OBJECTIVE: Reproduce verbatim the stretch from "From this dataframe, we" through "freq='Q', name='Quarterly Frequency')" in the notebook excerpt on preparing unemployment and GDP dataframes for regression.

SELECTED TEXT:
***

156 rows × 93 columns

From this dataframe, we can now create the dataframes we need for the regression. We need a dataframe with the unemployment rate for each educational attainment level, with the mean value for each country. We create the corresponding dataframe for each educational attainment level and store it in the dictionary 'GPDxURxED_dic'.

In [130]:
# Create dictionary with education levels
ed_levels = {'primary':'ED0-2', 'secondary':'ED3_4', 'tertiary':'ED5-8', 'total':'TOTAL'}

# Create variable "period" with the timeperiods for which we want to calculate the mean unemployment rates (based on the available GDP-Growth data)
period = pd.period_range(start='2009Q1',end='2019Q4', freq='Q', name='Quarterly Frequency')

***

ENTRIES SHOWN:
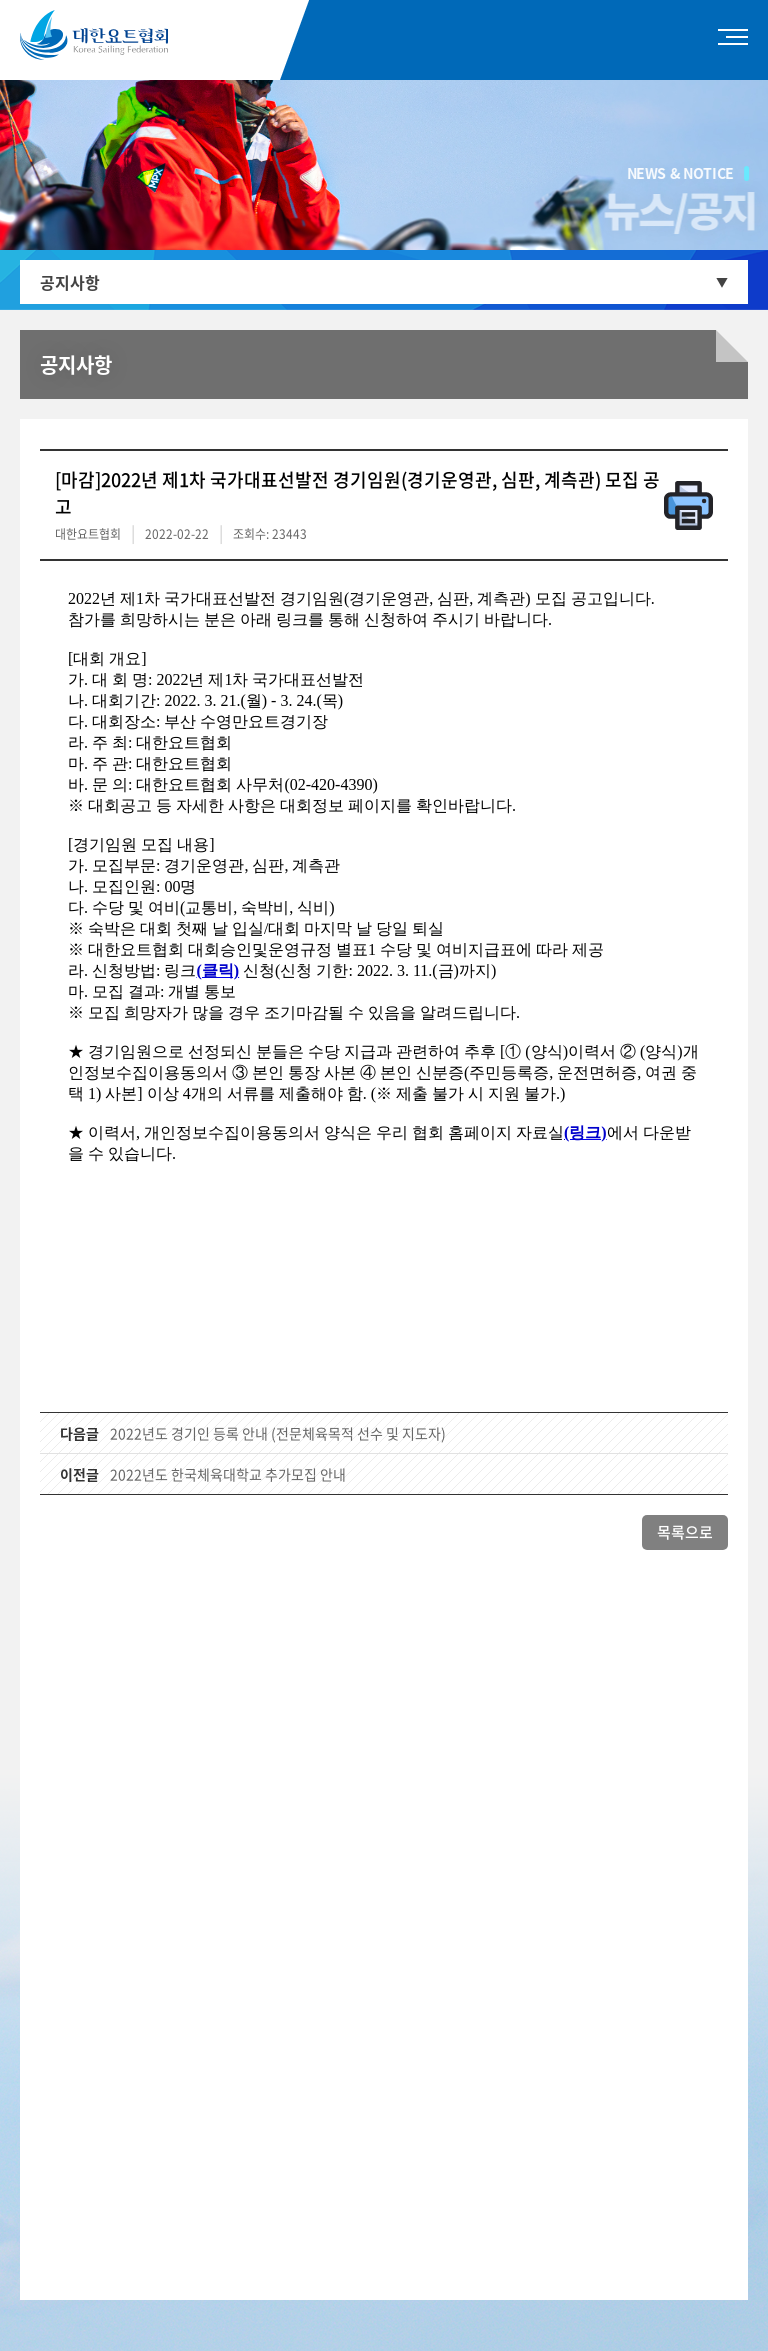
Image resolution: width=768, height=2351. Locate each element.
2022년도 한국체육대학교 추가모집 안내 (228, 1474)
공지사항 (70, 282)
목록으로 (685, 1532)
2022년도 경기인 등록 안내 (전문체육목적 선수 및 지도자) (278, 1433)
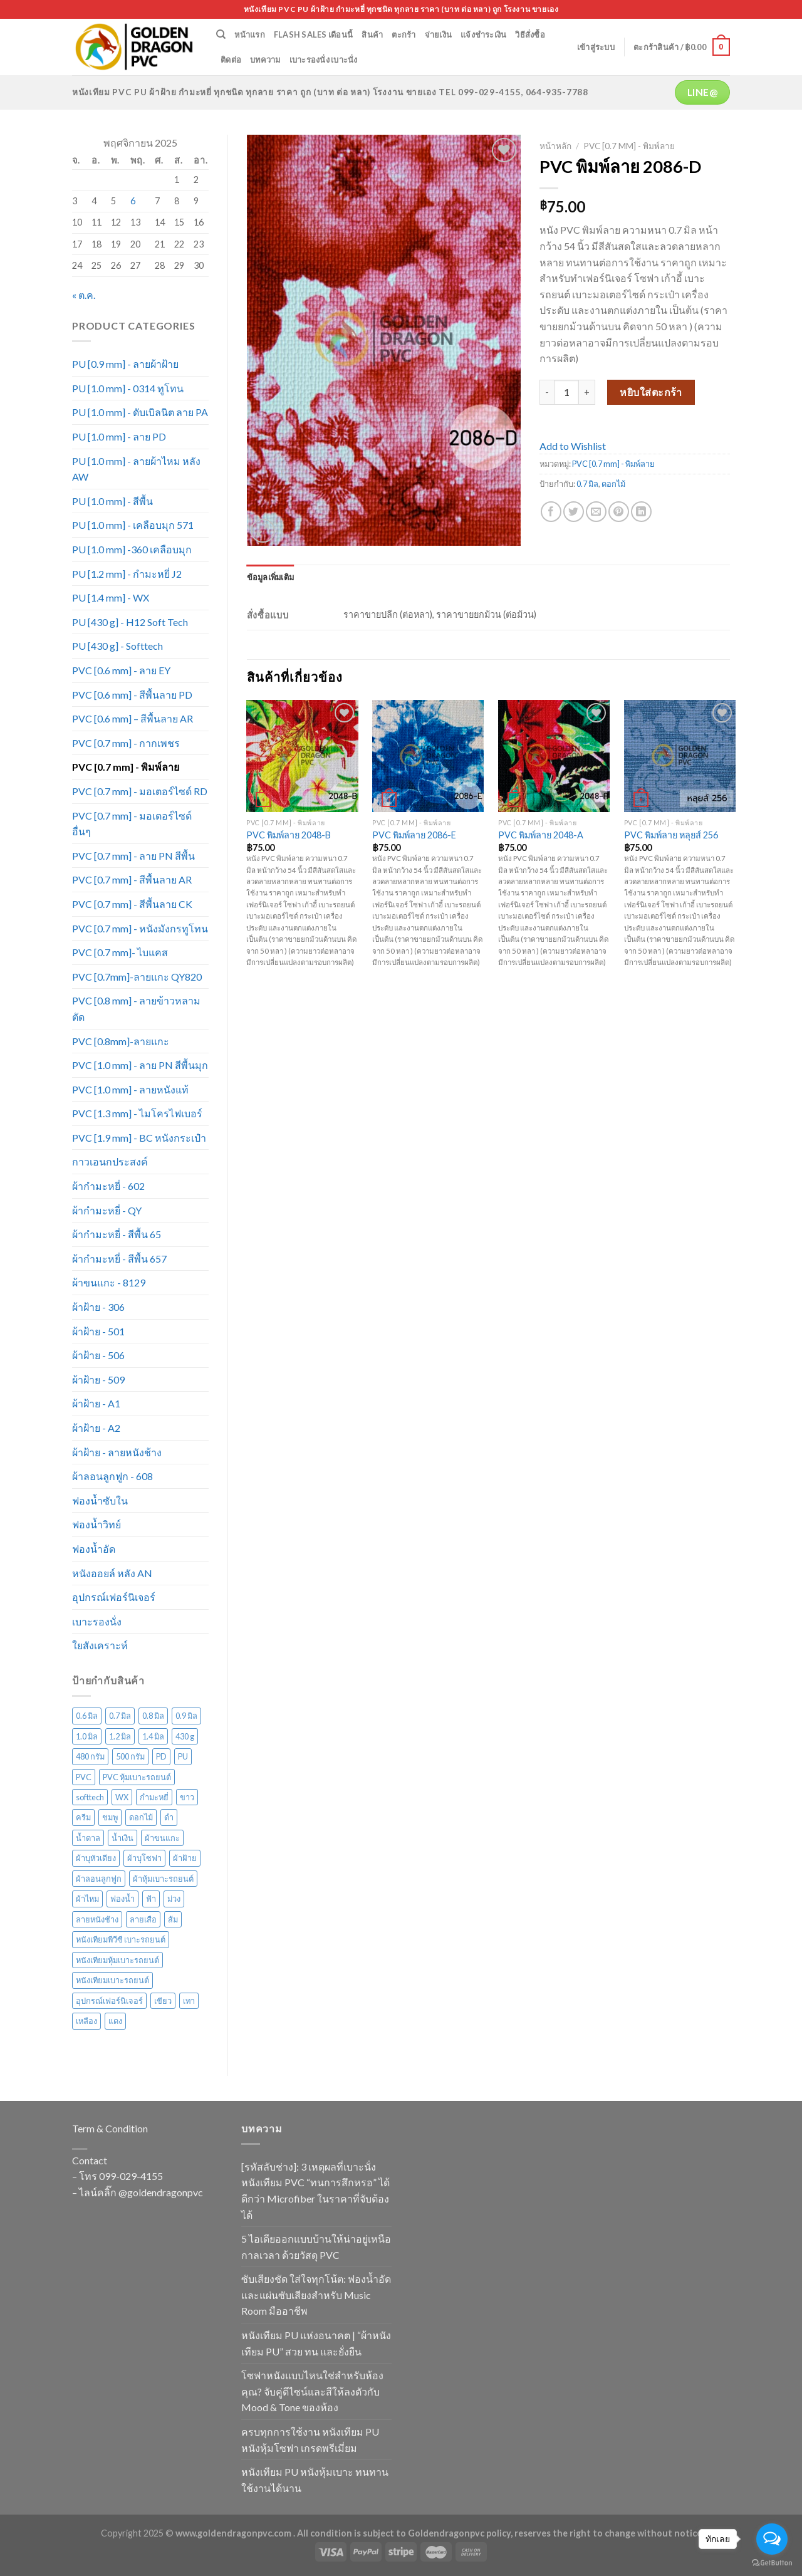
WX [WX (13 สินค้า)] (121, 1797)
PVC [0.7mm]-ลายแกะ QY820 (137, 977)
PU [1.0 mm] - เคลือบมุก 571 (133, 525)
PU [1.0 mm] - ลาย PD (119, 436)
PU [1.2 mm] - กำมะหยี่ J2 (127, 574)
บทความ (265, 60)
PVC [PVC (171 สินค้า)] (83, 1777)
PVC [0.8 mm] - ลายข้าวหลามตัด (136, 1008)
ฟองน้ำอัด (93, 1549)
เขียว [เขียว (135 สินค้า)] (163, 2001)
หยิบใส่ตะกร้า (651, 392)
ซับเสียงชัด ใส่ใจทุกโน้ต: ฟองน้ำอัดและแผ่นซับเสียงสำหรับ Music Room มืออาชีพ (316, 2295)
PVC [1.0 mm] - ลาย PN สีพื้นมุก (140, 1065)
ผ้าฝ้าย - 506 (98, 1355)
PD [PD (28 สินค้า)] (161, 1756)
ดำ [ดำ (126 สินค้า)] (169, 1817)
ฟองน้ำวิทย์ (96, 1524)
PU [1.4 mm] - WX (110, 597)
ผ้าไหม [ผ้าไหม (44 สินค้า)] (87, 1899)
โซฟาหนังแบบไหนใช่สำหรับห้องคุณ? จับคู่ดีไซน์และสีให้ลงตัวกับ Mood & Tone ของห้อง (312, 2391)
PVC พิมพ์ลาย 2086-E (414, 835)
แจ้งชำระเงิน (483, 34)
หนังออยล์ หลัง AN (112, 1573)
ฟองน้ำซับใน (100, 1500)
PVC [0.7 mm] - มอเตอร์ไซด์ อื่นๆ (132, 824)
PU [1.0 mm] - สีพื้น (112, 501)
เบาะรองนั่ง (97, 1621)
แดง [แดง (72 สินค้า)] (115, 2021)
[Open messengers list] (772, 2539)
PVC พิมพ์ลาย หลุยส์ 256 (671, 835)
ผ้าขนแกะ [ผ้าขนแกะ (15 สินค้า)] (162, 1838)
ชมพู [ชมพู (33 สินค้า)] (110, 1817)
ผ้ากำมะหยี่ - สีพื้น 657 (119, 1259)
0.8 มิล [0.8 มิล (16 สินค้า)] (153, 1716)
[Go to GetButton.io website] (772, 2563)
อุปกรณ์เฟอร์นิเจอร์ (113, 1597)
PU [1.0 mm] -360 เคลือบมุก (132, 549)
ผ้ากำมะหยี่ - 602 (108, 1186)
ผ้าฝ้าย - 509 (98, 1379)
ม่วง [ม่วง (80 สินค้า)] (173, 1899)
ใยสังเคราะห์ (100, 1645)
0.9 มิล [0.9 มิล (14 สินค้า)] (186, 1716)
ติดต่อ (231, 60)
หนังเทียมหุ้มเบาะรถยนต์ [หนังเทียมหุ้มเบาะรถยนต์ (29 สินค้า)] (117, 1960)
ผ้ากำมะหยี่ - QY (107, 1210)
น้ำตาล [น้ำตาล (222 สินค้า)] (88, 1838)
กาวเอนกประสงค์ (110, 1161)
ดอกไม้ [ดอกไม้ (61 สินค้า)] (141, 1817)
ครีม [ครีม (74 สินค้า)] (83, 1817)
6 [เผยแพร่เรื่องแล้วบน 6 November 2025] (132, 201)
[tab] (270, 577)
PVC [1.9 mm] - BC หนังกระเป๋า (139, 1138)
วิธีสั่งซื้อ (530, 34)
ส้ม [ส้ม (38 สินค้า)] (173, 1919)
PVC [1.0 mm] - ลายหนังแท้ (130, 1089)
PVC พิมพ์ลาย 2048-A (540, 835)
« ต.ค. (83, 295)
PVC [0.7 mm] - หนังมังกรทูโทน (140, 928)
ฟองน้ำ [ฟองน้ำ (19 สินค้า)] (122, 1899)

***

SOLUTION FOR THIS EXERCISE:
From this dataframe, we can now create the dataframes we need for the regression. We need a dataframe with the unemployment rate for each educational attainment level, with the mean value for each country. We create the corresponding dataframe for each educational attainment level and store it in the dictionary 'GPDxURxED_dic'.

In [130]:
# Create dictionary with education levels
ed_levels = {'primary':'ED0-2', 'secondary':'ED3_4', 'tertiary':'ED5-8', 'total':'TOTAL'}

# Create variable "period" with the timeperiods for which we want to calculate the mean unemployment rates (based on the available GDP-Growth data)
period = pd.period_range(start='2009Q1',end='2019Q4', freq='Q', name='Quarterly Frequency')